研究課題/領域番号 |
15K11539
|
研究機関 | 産業医科大学 |
研究代表者 |
辻 慶子 産業医科大学, 産業保健学部, 教授 (60336188)
|
研究分担者 |
萩原 智子 産業医科大学, 産業保健学部, 助教 (20746549)
鷹居 樹八子 産業医科大学, 産業保健学部, 教授 (40325676)
児玉 裕美 産業医科大学, 産業保健学部, 助教 (80584515)
|
研究期間 (年度) |
2015-04-01 – 2018-03-31
|
キーワード | 仮想病棟 / 病室の天井 / 療養環境 / ナイチンゲール病棟 / 基礎看護学 / 看護教育 |
研究実績の概要 |
ICTをもちい仮想病棟を2つ作成した。1つは、患者にとって病室の天井デザインがもつ意味を学生に考えさせることを目的に、数種類の写真画像(題材)を天井画像として用いた仮想病室である。学生が仮想病室の天井に用いる画像(天井画)として単体で見た際にもっとも適していると判断した題材であっても、病室の一部の天井画像としてはめ込んだ同じ画を見た際に否定的意見が生じた。仮想病室の作成と提示により、「学生が,素材画を単体で見る時と、病室の天井画としてみるときでは評価に差があること」の気づきに役立つことが確認された。 2つ目は、ナイチンゲール病棟の仮想病棟の動画である。学生の仮想病棟に対する反応を、看護師視点、患者視点、看護師と患者との共通視点の3つに分けて検討した。看護師視点では「患者を観察しやすい」、患者視点では「プライバシーがない」、共通視点では「広い」が最も多くみられた学生の反応であった.これらはすべてナイチンゲール病棟の特徴であり、仮想病棟を看護教育に用いることの有効性が示唆された。 さらに、ホスピタルアートに関する文献レビューを行った。その結果、対象文献は海外3件、国内22件であった。研究対象は内科入院患者1件、外来患者1件、小児科病棟5件、医学生1件であった。その他は、療養環境におけるホスピタルアートの評価や実態調査、ホスピタルアートの概要に関する文献が17件であった。研究内容を類型化したところ、<ホスピタルアートの導入と実践例><アートの要素><療養環境におけるホスピタルアートの効果><ホスピタルアートの歴史的変遷>の4つに分類された。患者を対象にした研究の蓄積がなく、施設の取り組みや実態調査にとどまっていた。
|
現在までの達成度 (区分) |
現在までの達成度 (区分)
2: おおむね順調に進展している
理由
今年度は、新たに2つの仮想病棟を作成した。その結果、臨床経験のない学生が看護師視点、患者視点で病棟を見ることが出来た。臨床と教育の乖離を軽減できる教材開発が出来ていると考える。

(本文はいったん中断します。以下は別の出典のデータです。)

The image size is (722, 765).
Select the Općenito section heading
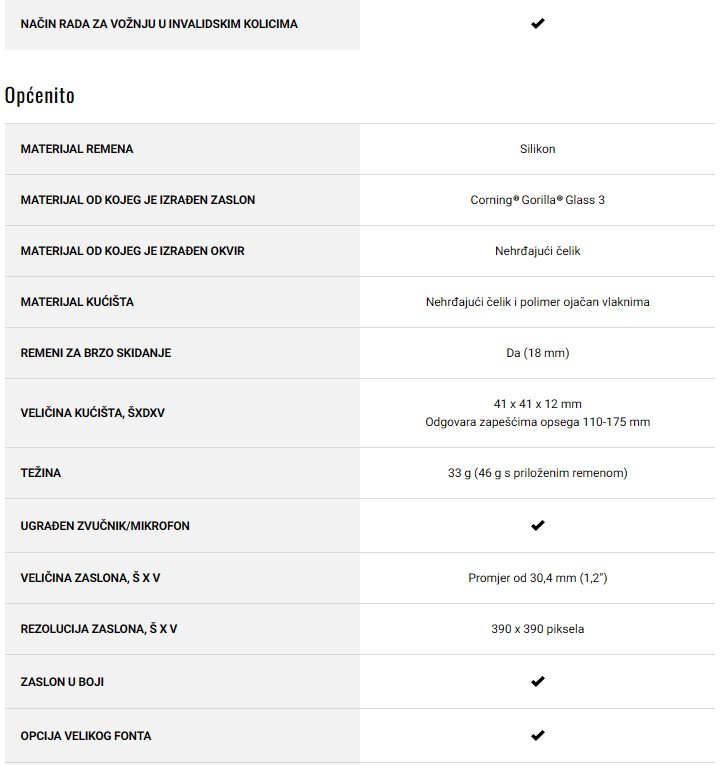40,96
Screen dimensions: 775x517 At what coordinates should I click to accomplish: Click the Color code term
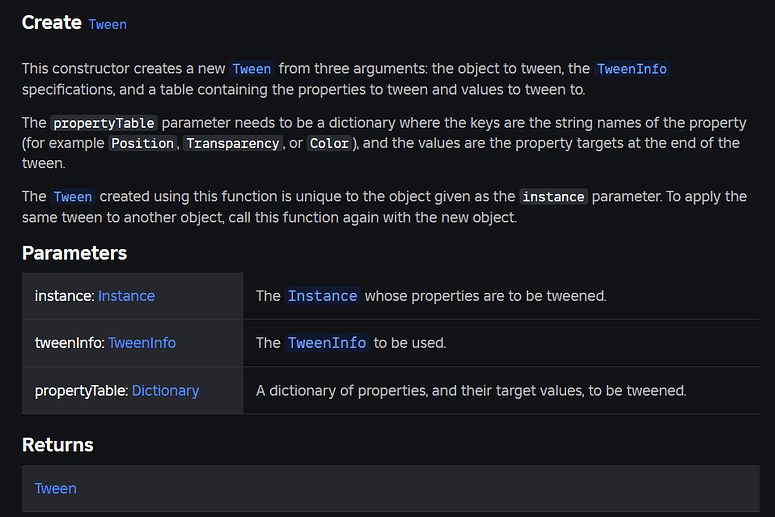tap(329, 143)
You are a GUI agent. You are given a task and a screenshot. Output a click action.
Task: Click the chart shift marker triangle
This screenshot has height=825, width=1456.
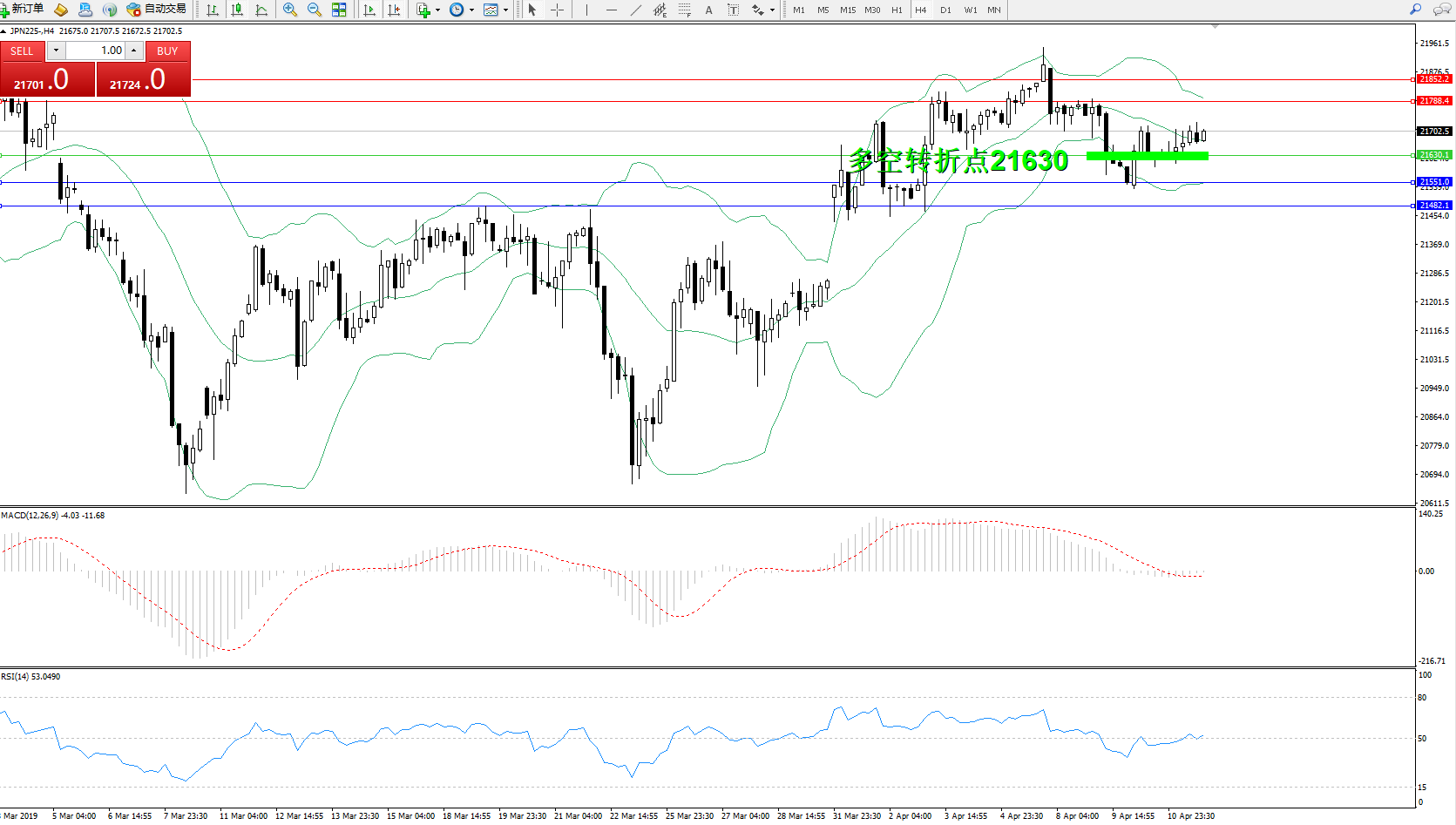[1215, 27]
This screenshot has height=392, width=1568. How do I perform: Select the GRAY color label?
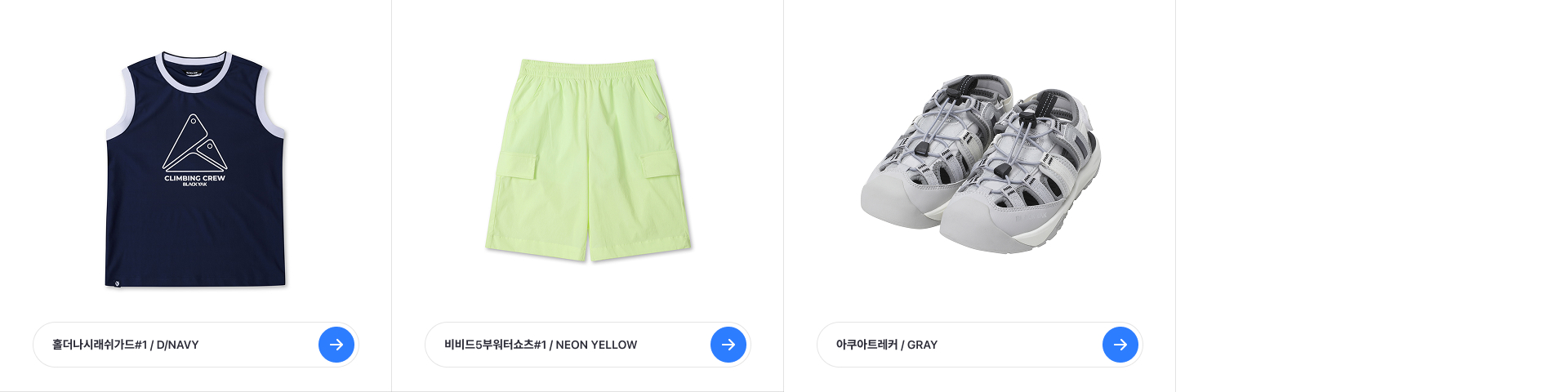(x=922, y=345)
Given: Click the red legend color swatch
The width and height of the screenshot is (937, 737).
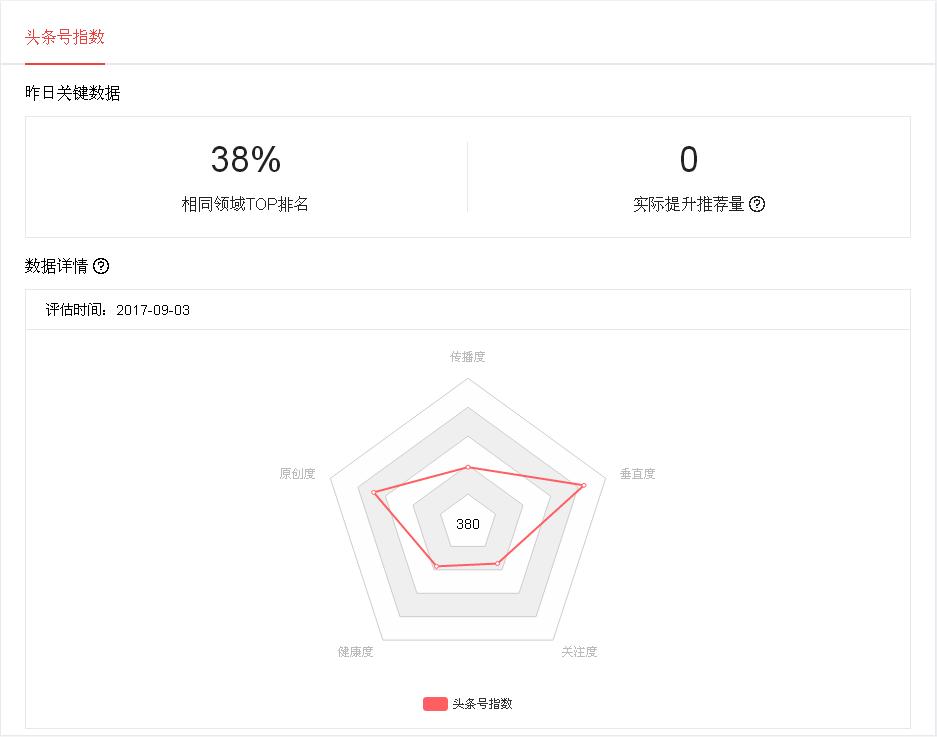Looking at the screenshot, I should 435,703.
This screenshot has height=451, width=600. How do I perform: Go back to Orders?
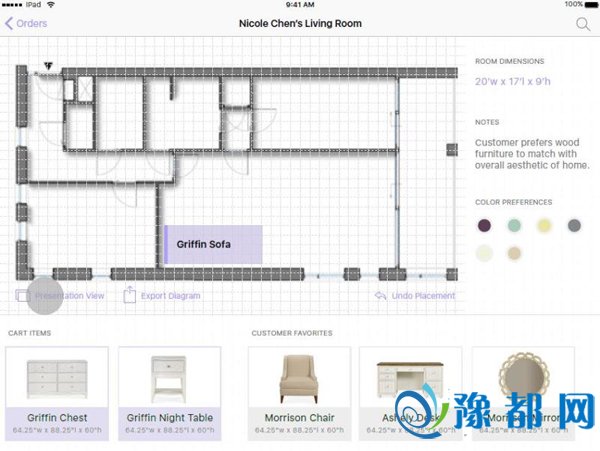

さらに、国内だけでなく、海外の文献のレビューも行った。 講義での効果は確認できているが、作成した教材が臨地実習に効果があったかを判断できていない。 以上から、おおむね順調に進展していると判断した。
|
今後の研究の推進方策 |
これまでの調査結果を比較検討し、今後の仮想病棟の基礎データなるように整理し、仮想病棟の改善が必要な部分について、修正や新たな仮想病棟を考案する。たとえば天井画では「絵としては良いが、実際に天井としては良くなかった」という結果もあったことから、それはなぜかを調べる。または同じ絵でも病室と外来と処置室では反応が違うと思うので、それを比較して、その理由を考察する。
|
次年度使用額が生じた理由 |
予定していた謝金が不要となったこと、学会の旅費が予定より少額で済んだことから、残額が生じた。
|
次年度使用額の使用計画 |
臨床と教育の乖離を減少する教材として、バーチャル教材は、有効な効果がみられている。教材開発の効果を発表するとともに、さらに、ICTを活用した教材開発の情報収集のため、学会参加を追加する。